HOW TO COMPLETE THIS TASK:
Send back every record exactly.

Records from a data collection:

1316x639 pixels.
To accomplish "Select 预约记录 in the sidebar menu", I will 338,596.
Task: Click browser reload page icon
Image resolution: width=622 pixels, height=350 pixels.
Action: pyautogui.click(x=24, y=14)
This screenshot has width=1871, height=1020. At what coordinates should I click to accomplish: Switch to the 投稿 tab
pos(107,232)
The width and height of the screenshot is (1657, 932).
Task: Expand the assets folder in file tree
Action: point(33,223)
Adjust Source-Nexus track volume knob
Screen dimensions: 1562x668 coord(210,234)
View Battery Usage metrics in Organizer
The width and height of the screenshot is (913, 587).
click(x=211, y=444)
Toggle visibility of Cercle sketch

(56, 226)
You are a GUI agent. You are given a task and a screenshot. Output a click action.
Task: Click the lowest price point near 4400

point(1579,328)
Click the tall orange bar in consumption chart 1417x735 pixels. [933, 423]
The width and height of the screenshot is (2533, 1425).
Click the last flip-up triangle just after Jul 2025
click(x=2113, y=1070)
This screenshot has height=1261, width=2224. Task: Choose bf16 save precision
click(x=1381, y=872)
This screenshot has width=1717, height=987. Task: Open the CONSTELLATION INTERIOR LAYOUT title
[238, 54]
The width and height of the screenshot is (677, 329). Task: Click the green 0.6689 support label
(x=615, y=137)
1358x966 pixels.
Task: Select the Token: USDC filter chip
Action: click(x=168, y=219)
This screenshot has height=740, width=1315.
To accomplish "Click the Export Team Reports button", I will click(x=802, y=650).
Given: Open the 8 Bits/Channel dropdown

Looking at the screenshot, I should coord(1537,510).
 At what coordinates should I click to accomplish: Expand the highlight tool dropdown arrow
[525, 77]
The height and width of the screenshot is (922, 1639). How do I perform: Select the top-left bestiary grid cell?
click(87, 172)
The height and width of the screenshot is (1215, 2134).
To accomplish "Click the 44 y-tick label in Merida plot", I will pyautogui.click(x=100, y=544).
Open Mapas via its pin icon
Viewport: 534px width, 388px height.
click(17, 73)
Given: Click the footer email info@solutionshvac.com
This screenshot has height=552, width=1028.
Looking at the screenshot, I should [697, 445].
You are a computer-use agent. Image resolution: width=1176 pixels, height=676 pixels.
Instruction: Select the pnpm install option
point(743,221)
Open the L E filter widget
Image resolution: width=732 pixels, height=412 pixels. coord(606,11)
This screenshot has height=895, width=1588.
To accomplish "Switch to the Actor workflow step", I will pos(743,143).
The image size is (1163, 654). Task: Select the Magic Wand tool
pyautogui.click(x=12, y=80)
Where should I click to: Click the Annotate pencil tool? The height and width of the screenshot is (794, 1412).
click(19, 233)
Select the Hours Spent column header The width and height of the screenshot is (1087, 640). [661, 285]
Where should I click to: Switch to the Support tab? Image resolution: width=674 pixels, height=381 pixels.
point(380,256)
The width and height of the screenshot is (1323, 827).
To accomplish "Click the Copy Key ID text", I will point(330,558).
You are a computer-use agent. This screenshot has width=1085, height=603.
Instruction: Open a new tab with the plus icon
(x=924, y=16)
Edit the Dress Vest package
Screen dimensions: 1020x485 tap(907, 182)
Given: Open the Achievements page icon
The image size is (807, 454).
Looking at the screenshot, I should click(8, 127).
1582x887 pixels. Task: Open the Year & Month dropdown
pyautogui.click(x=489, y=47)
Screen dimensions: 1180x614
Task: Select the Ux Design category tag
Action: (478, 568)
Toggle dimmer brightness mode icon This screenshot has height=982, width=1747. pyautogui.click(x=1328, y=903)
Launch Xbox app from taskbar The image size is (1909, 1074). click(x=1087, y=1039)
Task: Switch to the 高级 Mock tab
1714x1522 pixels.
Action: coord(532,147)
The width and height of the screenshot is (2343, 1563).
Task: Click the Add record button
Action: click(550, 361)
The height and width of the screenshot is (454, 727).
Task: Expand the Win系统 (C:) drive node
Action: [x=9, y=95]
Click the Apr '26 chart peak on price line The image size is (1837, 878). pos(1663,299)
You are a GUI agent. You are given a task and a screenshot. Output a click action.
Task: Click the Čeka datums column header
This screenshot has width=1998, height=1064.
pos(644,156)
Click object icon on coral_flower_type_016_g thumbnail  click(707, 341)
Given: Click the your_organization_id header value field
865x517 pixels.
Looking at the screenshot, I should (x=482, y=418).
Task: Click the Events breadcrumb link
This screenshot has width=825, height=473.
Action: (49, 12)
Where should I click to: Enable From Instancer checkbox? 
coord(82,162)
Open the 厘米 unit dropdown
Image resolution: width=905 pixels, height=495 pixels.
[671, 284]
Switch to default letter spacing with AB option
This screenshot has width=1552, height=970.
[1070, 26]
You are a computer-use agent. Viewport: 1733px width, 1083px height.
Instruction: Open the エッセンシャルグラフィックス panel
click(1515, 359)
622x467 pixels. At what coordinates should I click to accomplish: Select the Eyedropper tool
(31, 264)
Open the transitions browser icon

RESULT OF THE TASK:
1316x639 pixels.
To accomplish "Select 预约记录 in the sidebar menu", I will 338,596.
Task: Click browser reload page icon
Image resolution: width=622 pixels, height=350 pixels.
Action: pyautogui.click(x=24, y=14)
This screenshot has width=1871, height=1020. At what coordinates should I click to accomplish: Switch to the 投稿 tab
pos(107,232)
The width and height of the screenshot is (1657, 932).
Task: Expand the assets folder in file tree
Action: point(33,223)
Adjust Source-Nexus track volume knob
Screen dimensions: 1562x668 coord(210,234)
View Battery Usage metrics in Organizer
The width and height of the screenshot is (913, 587).
click(x=211, y=444)
Toggle visibility of Cercle sketch

(56, 226)
You are a GUI agent. You are given a task and a screenshot. Output a click action.
Task: Click the lowest price point near 4400

point(1579,328)
Click the tall orange bar in consumption chart 1417x735 pixels. [933, 423]
The width and height of the screenshot is (2533, 1425).
Click the last flip-up triangle just after Jul 2025
click(x=2113, y=1070)
This screenshot has height=1261, width=2224. Task: Choose bf16 save precision
click(x=1381, y=872)
This screenshot has width=1717, height=987. Task: Open the CONSTELLATION INTERIOR LAYOUT title
[238, 54]
The width and height of the screenshot is (677, 329). Task: Click the green 0.6689 support label
(x=615, y=137)
1358x966 pixels.
Task: Select the Token: USDC filter chip
Action: click(x=168, y=219)
This screenshot has height=740, width=1315.
To accomplish "Click the Export Team Reports button", I will click(x=802, y=650).
Given: Open the 8 Bits/Channel dropdown

Looking at the screenshot, I should coord(1537,510).
 At what coordinates should I click to accomplish: Expand the highlight tool dropdown arrow
[525, 77]
The height and width of the screenshot is (922, 1639). How do I perform: Select the top-left bestiary grid cell?
click(87, 172)
The height and width of the screenshot is (1215, 2134).
To accomplish "Click the 44 y-tick label in Merida plot", I will pyautogui.click(x=100, y=544).
Open Mapas via its pin icon
Viewport: 534px width, 388px height.
click(17, 73)
Given: Click the footer email info@solutionshvac.com
This screenshot has height=552, width=1028.
Looking at the screenshot, I should [697, 445].
You are a computer-use agent. Image resolution: width=1176 pixels, height=676 pixels.
Instruction: Select the pnpm install option
point(743,221)
Open the L E filter widget
Image resolution: width=732 pixels, height=412 pixels. coord(606,11)
This screenshot has height=895, width=1588.
To accomplish "Switch to the Actor workflow step", I will pos(743,143).
The image size is (1163, 654). Task: Select the Magic Wand tool
pyautogui.click(x=12, y=80)
Where should I click to: Click the Annotate pencil tool? The height and width of the screenshot is (794, 1412).
click(19, 233)
Select the Hours Spent column header The width and height of the screenshot is (1087, 640). [661, 285]
Where should I click to: Switch to the Support tab? Image resolution: width=674 pixels, height=381 pixels.
point(380,256)
The width and height of the screenshot is (1323, 827).
To accomplish "Click the Copy Key ID text", I will point(330,558).
You are a computer-use agent. This screenshot has width=1085, height=603.
Instruction: Open a new tab with the plus icon
(x=924, y=16)
Edit the Dress Vest package
Screen dimensions: 1020x485 tap(907, 182)
Given: Open the Achievements page icon
The image size is (807, 454).
Looking at the screenshot, I should click(8, 127).
1582x887 pixels. Task: Open the Year & Month dropdown
pyautogui.click(x=489, y=47)
Screen dimensions: 1180x614
Task: Select the Ux Design category tag
Action: (478, 568)
Toggle dimmer brightness mode icon This screenshot has height=982, width=1747. pyautogui.click(x=1328, y=903)
Launch Xbox app from taskbar The image size is (1909, 1074). click(x=1087, y=1039)
Task: Switch to the 高级 Mock tab
1714x1522 pixels.
Action: coord(532,147)
The width and height of the screenshot is (2343, 1563).
Task: Click the Add record button
Action: click(550, 361)
The height and width of the screenshot is (454, 727).
Task: Expand the Win系统 (C:) drive node
Action: [x=9, y=95]
Click the Apr '26 chart peak on price line The image size is (1837, 878). pos(1663,299)
You are a GUI agent. You are given a task and a screenshot. Output a click action.
Task: Click the Čeka datums column header
This screenshot has width=1998, height=1064.
pos(644,156)
Click object icon on coral_flower_type_016_g thumbnail  click(707, 341)
Given: Click the your_organization_id header value field
865x517 pixels.
Looking at the screenshot, I should (x=482, y=418).
Task: Click the Events breadcrumb link
This screenshot has width=825, height=473.
Action: (49, 12)
Where should I click to: Enable From Instancer checkbox? 
coord(82,162)
Open the 厘米 unit dropdown
Image resolution: width=905 pixels, height=495 pixels.
[671, 284]
Switch to default letter spacing with AB option
This screenshot has width=1552, height=970.
[1070, 26]
You are a computer-use agent. Viewport: 1733px width, 1083px height.
Instruction: Open the エッセンシャルグラフィックス panel
click(1515, 359)
622x467 pixels. At what coordinates should I click to accomplish: Select the Eyedropper tool
(31, 264)
Open the transitions browser icon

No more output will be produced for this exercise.